Dans la région, deux espèces dominent la consommation : l’Archachatina marginata, souvent appelée « escargot géant de l’Ouest africain », et l’Achatine foulque, connue pour être « l’escargot géant africain ». Ces espèces étaient autrefois faciles à trouver pendant la saison des pluies, mais leur présence se fait aujourd’hui plus rare en raison de la pression humaine. Beaucoup se tournent donc vers les éleveurs pour s’en procurer.
Un élevage simple qui demande peu de moyens
L’un des grands avantages de l’héliciculture est son coût de démarrage presque nul. Quelques escargots adultes ramassés en saison pluvieuse suffisent à débuter une production. Côté matériel, les besoins restent très modestes : une cage en bois ou en bambou, un panier placé à l’ombre, ou simplement un espace humide proche d’une végétation.
L’alimentation ne pose pas non plus de difficultés. Feuilles de manioc, patate douce, laitue, fruits coupés, et de l’eau propre changée régulièrement suffisent pour assurer une bonne croissance. Pour aller plus loin, certains éleveurs préparent une provende à base de farines de céréales et de tourteaux de palmiste. Ce mélange naturel, riche en calcium et en minéraux, accélère la formation de la coquille et améliore la ponte.
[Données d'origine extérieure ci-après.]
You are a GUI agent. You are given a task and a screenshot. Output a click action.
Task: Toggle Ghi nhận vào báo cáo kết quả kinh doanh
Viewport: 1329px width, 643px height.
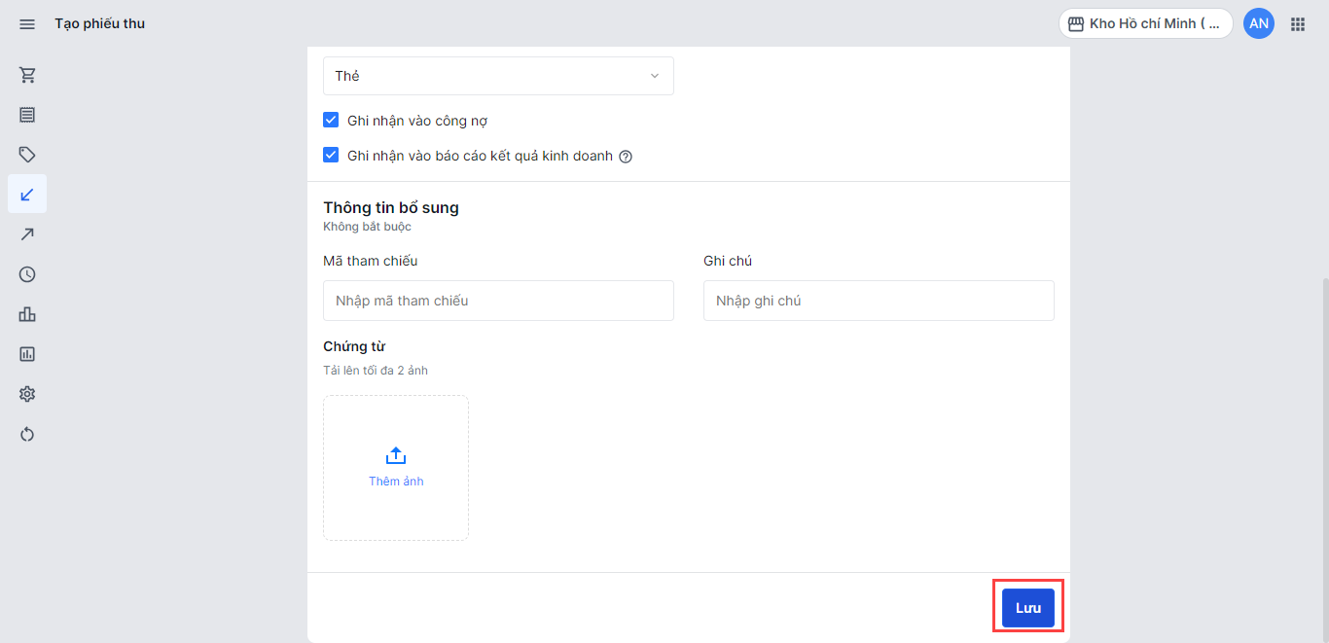(x=331, y=156)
Les escargots sont hermaphrodites, ce qui facilite énormément la reproduction. Après environ cinq mois, ils sont capables de s’accoupler et de pondre.
Dans de bonnes conditions :
- l’Achatine foulque peut donner jusqu’à 2400 œufs par an,
- l’Archachatina marginata environ 204 œufs par an.
Avec un bon contrôle de l’éclosion et une faible mortalité, un élevage peut rapidement multiplier son effectif. C’est d’ailleurs l’une des raisons pour lesquelles de nombreux jeunes s’y intéressent : la croissance est rapide et la rentabilité peut suivre tout aussi vite.
Un élevage sensible, mais maîtrisable
Même s’il demande peu de moyens, l’élevage reste délicat. Les escargots ont besoin d’humidité régulière et doivent être protégés de la lumière. Ils sont aussi vulnérables aux rongeurs, oiseaux et insectes. Leur peau, très fine, les rend sensibles au sel et au piment : un simple contact peut détruire tout un élevage.
Bonne nouvelle toutefois : aucune maladie grave n’a été détectée chez ces gastéropodes jusqu’à présent.
Une demande qui dépasse la cuisine
L’escargot est très apprécié pour sa chair, mais depuis quelques années, un autre marché se développe : celui de la bave d’escargot. Les laboratoires cosmétiques et pharmaceutiques s’y intéressent particulièrement. Sa richesse en collagène, élastine, protéines, allantoïne et acides glycoliques en fait un produit recherché pour ses propriétés réparatrices et anti-inflammatoires.